#### About this exercise:
Below are entries; output exactly the lines from the one with "Where should I click to: Open" to the one with "The image size is (1256, 786).", both included, and nothing else.

#### Data supplied:
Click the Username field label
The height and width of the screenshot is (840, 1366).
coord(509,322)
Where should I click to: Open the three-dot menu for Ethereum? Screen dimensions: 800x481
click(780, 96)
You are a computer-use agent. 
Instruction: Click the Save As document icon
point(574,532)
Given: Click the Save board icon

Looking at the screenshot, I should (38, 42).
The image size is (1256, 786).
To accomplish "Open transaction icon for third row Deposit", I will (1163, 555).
==
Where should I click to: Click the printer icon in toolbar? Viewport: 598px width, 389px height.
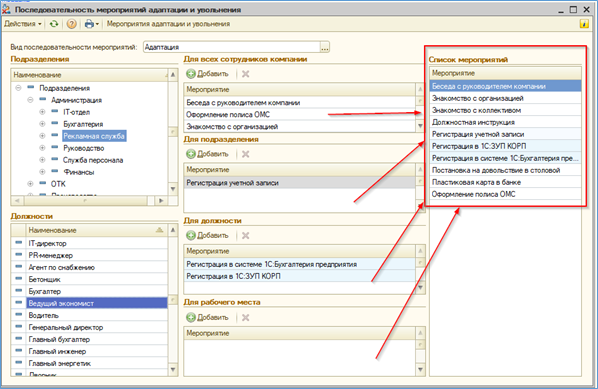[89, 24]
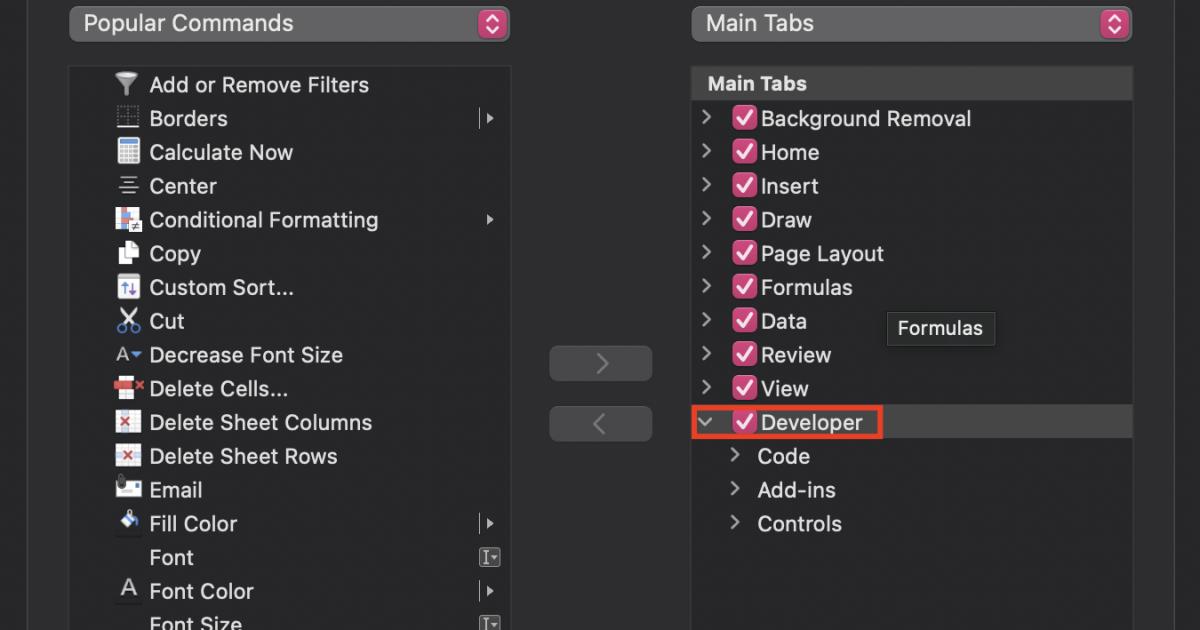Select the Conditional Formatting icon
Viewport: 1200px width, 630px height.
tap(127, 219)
--
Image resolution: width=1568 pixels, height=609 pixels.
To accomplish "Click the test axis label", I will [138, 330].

#### Answer below:
Where should I click to: Open the three-dot menu for Ethereum? Screen dimensions: 800x481
click(780, 96)
You are a computer-use agent. 
Instruction: Click the Save As document icon
point(574,532)
Given: Click the Save board icon

Looking at the screenshot, I should (38, 42).
The image size is (1256, 786).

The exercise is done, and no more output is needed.